More importantly, we have helped over 900,000 Canadians purchase and stay in their homes since 1995. We have also helped lower the cost of home ownership by reducing mortgage insurance premiums twice since 2003. In pure dollar terms, these industry price cuts have saved Canadian homebuyers $700 million.
Before I continue, I would like to give you some background on the mortgage insurance product and the industry. First, mortgage default insurance is the fastest and least expensive way to achieve home ownership. This is because it allows homebuyers to obtain mortgage financing with little or no down payment while borrowing at the lowest possible interest rates. Mortgage insurance works by covering the lender's loss if the homebuyer defaults on the mortgage loan for any reason other than death.
In terms of our industry, the mortgage insurance marketplace is changing rapidly and is very competitive.
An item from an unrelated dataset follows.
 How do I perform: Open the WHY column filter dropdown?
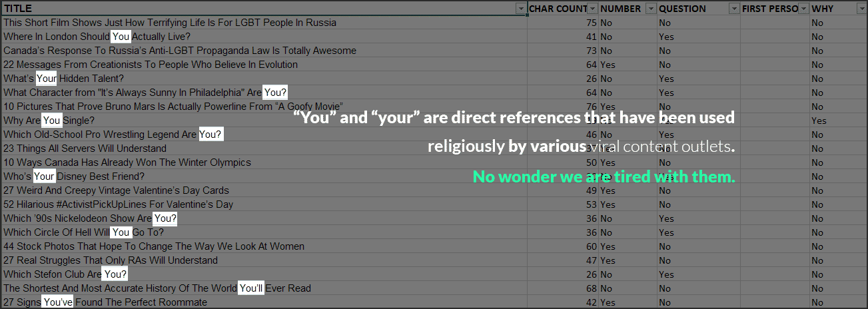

There are two established mortgage insurance providers in Canada: the Canada Mortgage and Housing Corporation, or CMHC, and Genworth. Four new private sector companies are now entering the market as a result of federal legislation passed in 2006.
In addition to helping Canadians get into homes, mortgage insurance provides many other benefits. First, mortgage insurance plays an important role in maintaining the safety and soundness of the Canadian financial system. To explain, mortgage default insurance is mandatory under federal legislation for down payments of less than 20%. As a result, about half of Canadian mortgages today are insured, which means that each mortgage application is reviewed both by a lender and by a mortgage insurer before being approved. This second set of eyes is a responsible lending practice that also encourages prudent product development in Canada.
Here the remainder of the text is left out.